__WHAT YOU WILL DO__. Copy out word for word the stretch of the material from the line containing "The width and height of the screenshot is (689, 316)." through the line containing "[x=14, y=255]", both included, leaving out the pictures.

[Pointing material for screenshots and pages]
○ ○ ○ ○ ○ ○ ○

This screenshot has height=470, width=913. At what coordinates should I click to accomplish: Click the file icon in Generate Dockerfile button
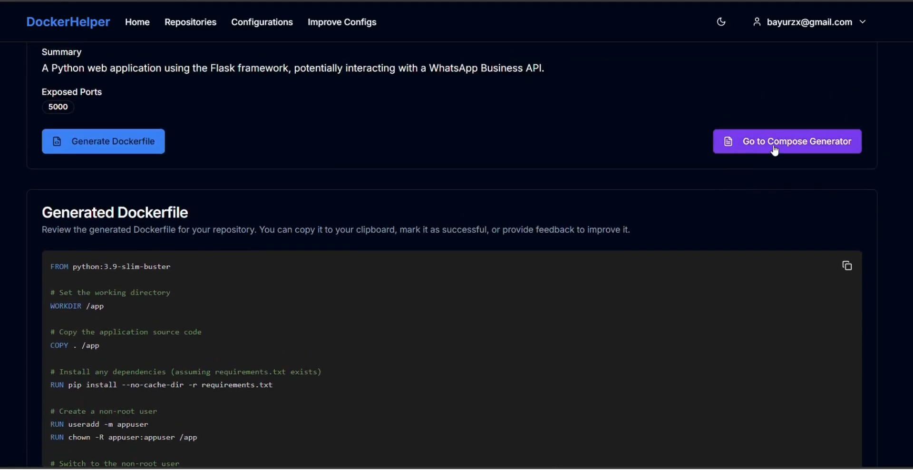pos(57,141)
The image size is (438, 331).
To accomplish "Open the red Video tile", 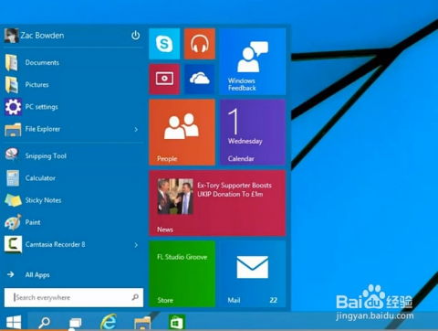I will [x=164, y=80].
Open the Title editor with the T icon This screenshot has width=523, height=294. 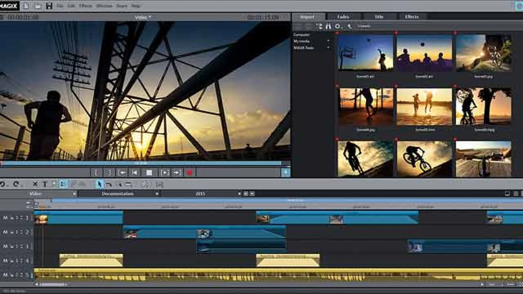[44, 184]
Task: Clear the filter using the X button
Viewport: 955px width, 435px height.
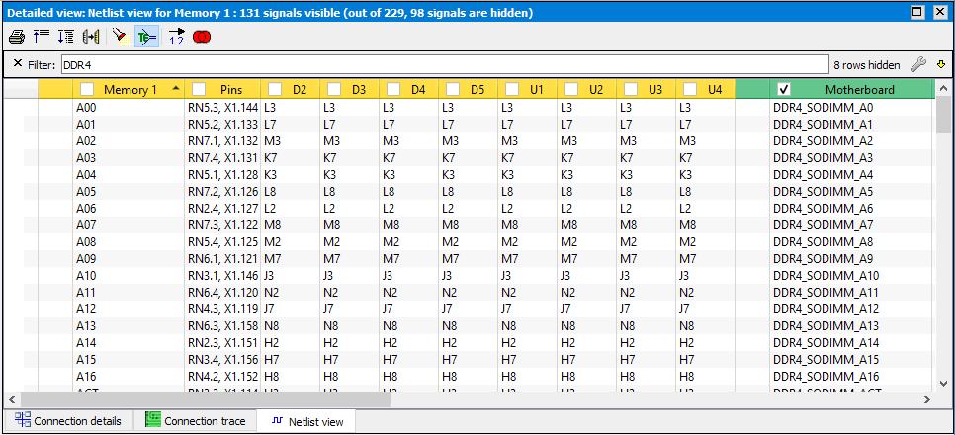Action: [18, 64]
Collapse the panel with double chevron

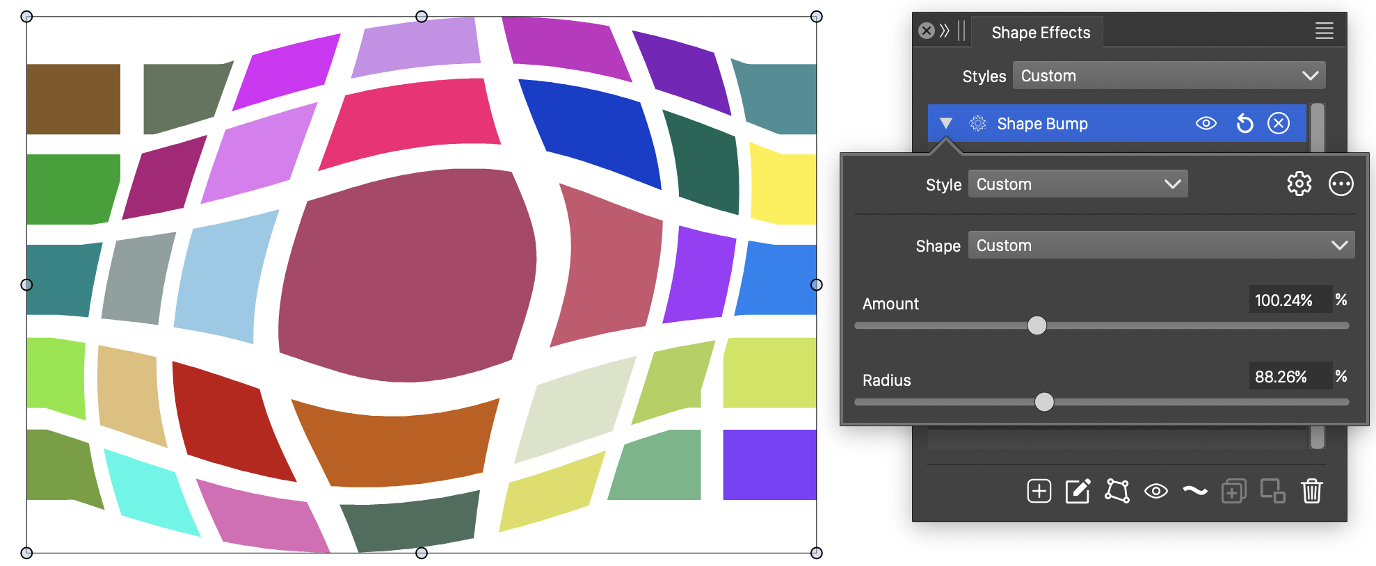tap(944, 31)
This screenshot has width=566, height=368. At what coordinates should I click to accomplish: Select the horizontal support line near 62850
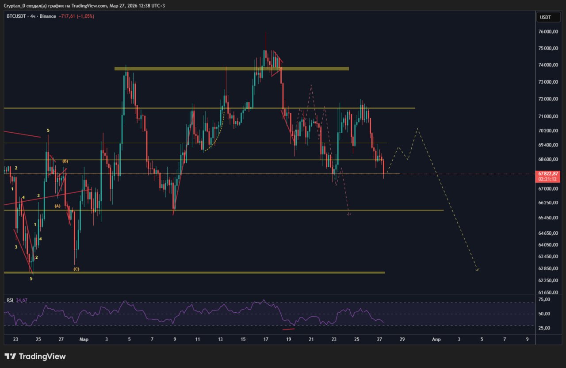click(x=195, y=272)
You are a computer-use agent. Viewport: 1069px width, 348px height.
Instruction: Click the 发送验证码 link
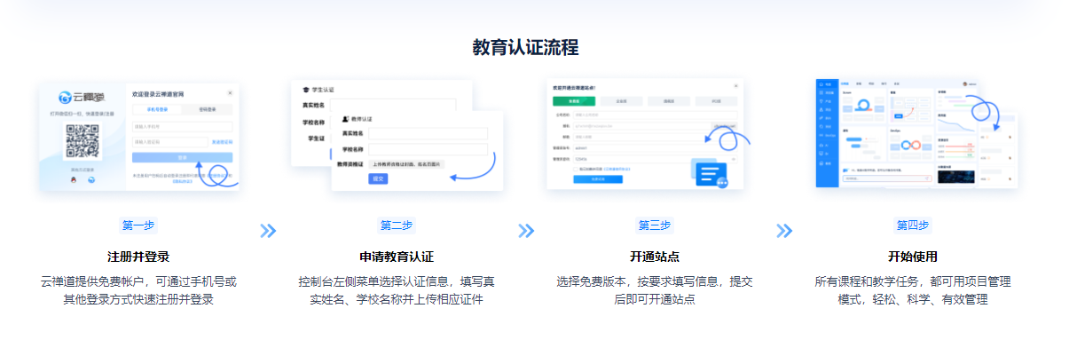(x=222, y=141)
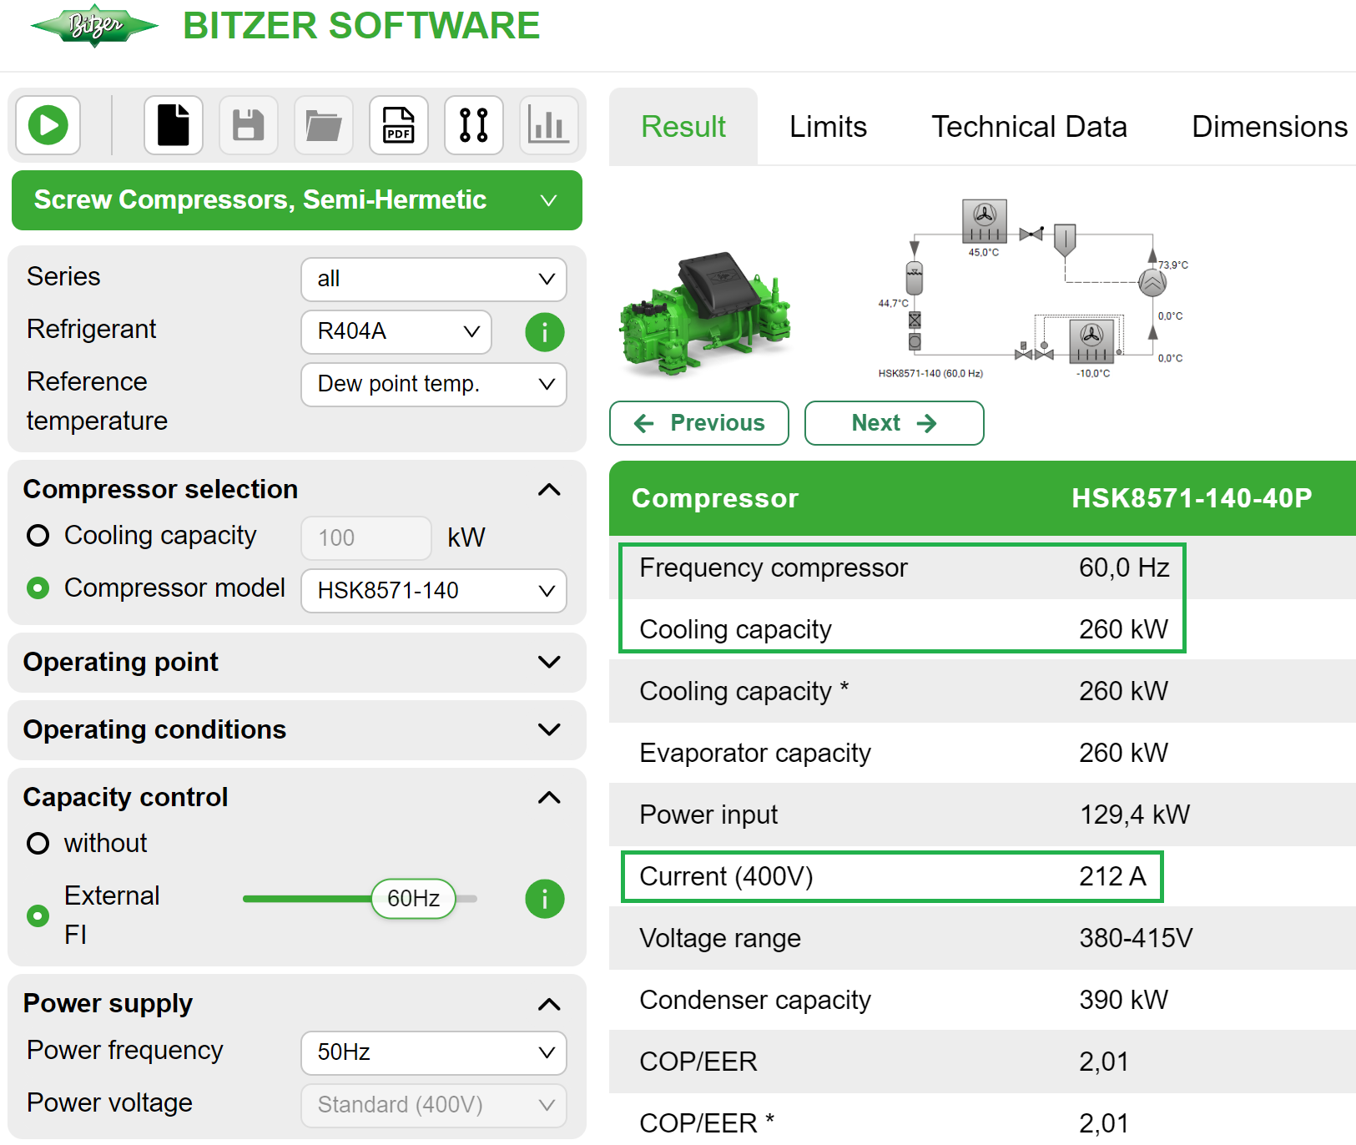Click the refrigerant info icon next to R404A

click(544, 332)
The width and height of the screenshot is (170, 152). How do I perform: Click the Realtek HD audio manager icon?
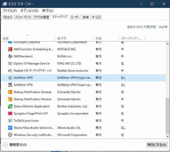10,71
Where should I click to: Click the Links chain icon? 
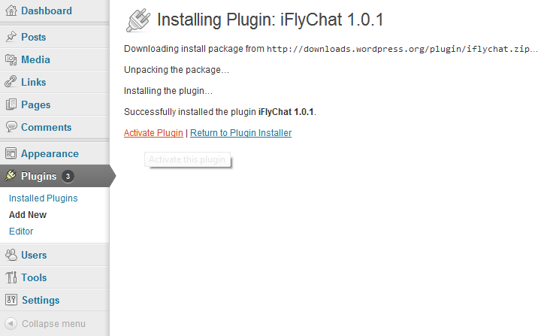(11, 82)
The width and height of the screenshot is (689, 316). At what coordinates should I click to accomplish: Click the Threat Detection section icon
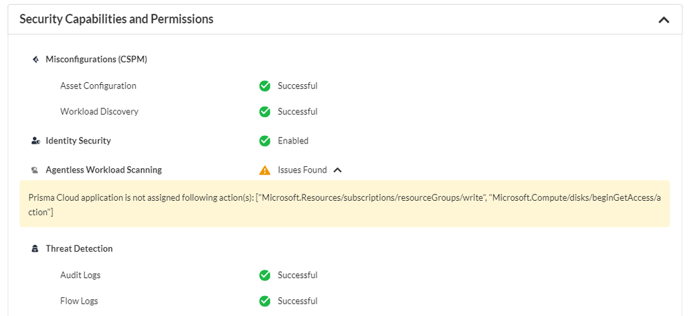point(35,249)
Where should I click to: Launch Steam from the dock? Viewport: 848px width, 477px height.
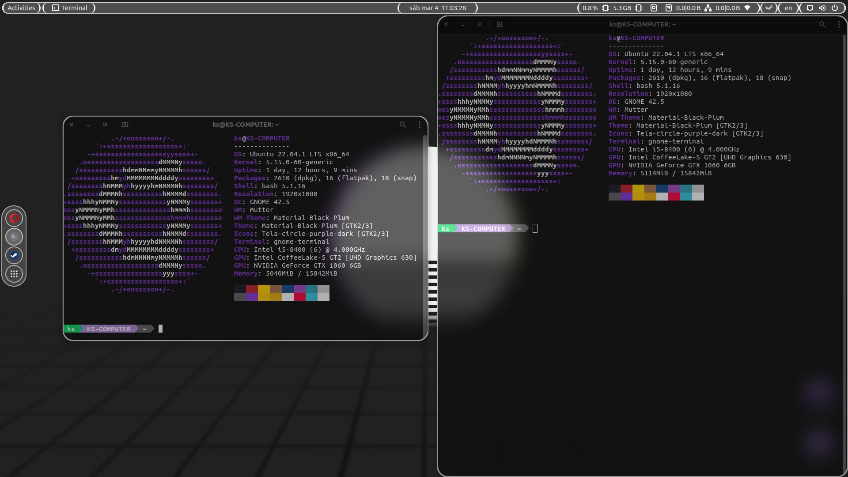[x=14, y=255]
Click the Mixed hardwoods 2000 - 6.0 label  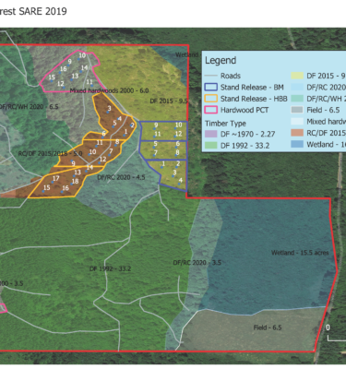coord(109,90)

○ ○ ○ ○ ○ ○ ○

__CORRECT ANSWER__.
The width and height of the screenshot is (689, 316). At what coordinates should I click to accomplish: Click the Threat Detection section icon
point(35,249)
Where should I click to: Launch Steam from the dock? Viewport: 848px width, 477px height.
[x=14, y=255]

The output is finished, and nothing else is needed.